Andere pilgern nach Varanasi, um dem Nirwana schon zu Lebzeiten ein wenig näher zu kommen. Über Kilometer ziehen sich die Ghats genannten Treppen zum Fluss dahin. Wenn die ersten Sonnenstrahlen auf das Ufer fallen, nehmen die Gläubigen ein Morgenbad im Ganges.

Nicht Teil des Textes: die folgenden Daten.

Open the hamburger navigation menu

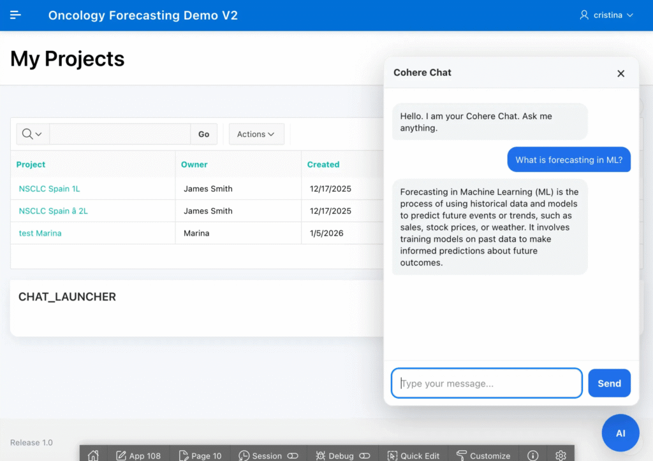tap(16, 15)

Mag sein Wasser noch so verschmutzt sein, der Strom, der die Lebensgrundlage für rund 400 Millionen Menschen dargestellt, gilt als rein und heilig. Bis über den Kopf tauchen die Pilger immer wieder ein, lassen Tonschalen mit Blumenkränzen und Feueropfern in die Wellen gleiten. Saris treiben wie bunte Blütenblätter um die Körper badender Frauen. Sadus genannte Mönche mit orange-roter Kleidung und bizarrer Gesichtsbemalung wirken wie Wesen von einem anderen Stern.

Touristen werden in Booten auf dem Fluss gerudert und beobachten die so exotische wie befremdende Szenerie. Fotografieren darf man überall, außer an den Verbrennungsplätzen. Aber eigentlich will man nur staunen.

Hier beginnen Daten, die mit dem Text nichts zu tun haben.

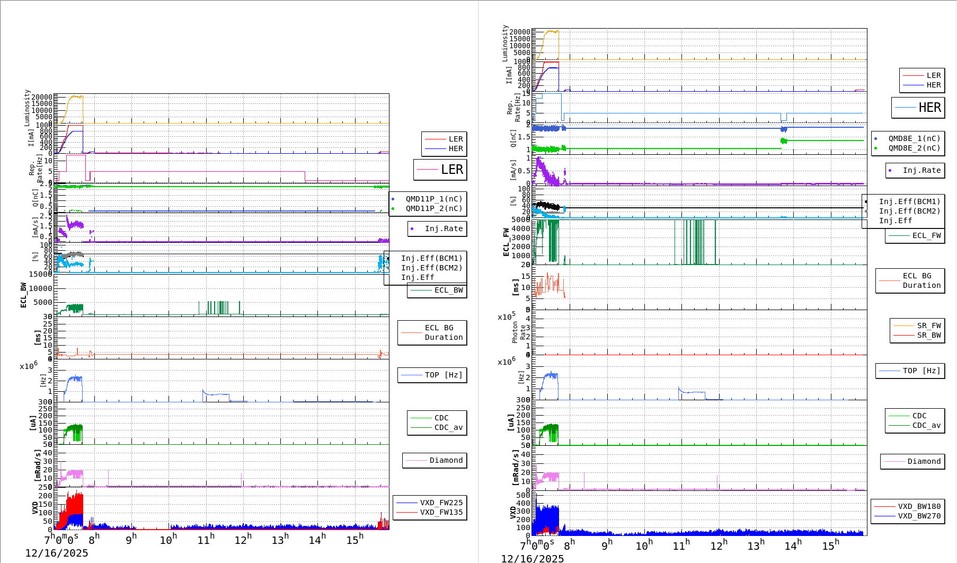Click the QMD8E_2(nC) green legend marker
Screen dimensions: 957x563
(876, 148)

Die erste Begegnung mit Indien ist ohnehin eine einzige Überwältigung. Nie hat man so viele Farben beieinander gesehen, nie solche Klänge gehört, nie ein solches Amalgam von wundervollen und schrecklichen Aromen gerochen. Niemals auch hat man so viel Elend auf engstem Raum erlebt.

Varanasi aber ist noch verstörender als jeder andere Ort Indiens. Scharen von Bettlern und fliegenden Händlern leben von Pilgern und Reisenden. In den meisten Restaurants und Gästehäusern wird kein Alkohol ausgeschenkt und nur vegetarische Kost serviert. Je weiter der Tag voranschreitet, desto mehr Scheiterhaufen brennen am Manikarnika Ghat. Die ohnehin schwere Luft ist von Rauch geschwängert.

Die Gläubigen pilgern von einem Tempel zum nächsten. In die meisten werden nur Hindus eingelassen. Gegen Abend strömen die Menschen zurück ans Ufer. Sobald die Nacht fällt, ertönen unzählige Glöckchen. Priester steigen auf die Podeste, schwingen zu Gongschlägen aus Messing getriebene Kelche mit Feuer und Rauch, später große Leuchter in Form eines Lichterbaumes. Aus Lautsprechern ertönen fromme Weisen. Flutlichter setzen den Gottesdienst wie auf einer Theaterbühne in Szene. Die beste Sicht hat man wieder vom Wasser aus, wo die Ruderboote sanft im Ganges schaukeln. Varanasi erschüttert und fasziniert zugleich.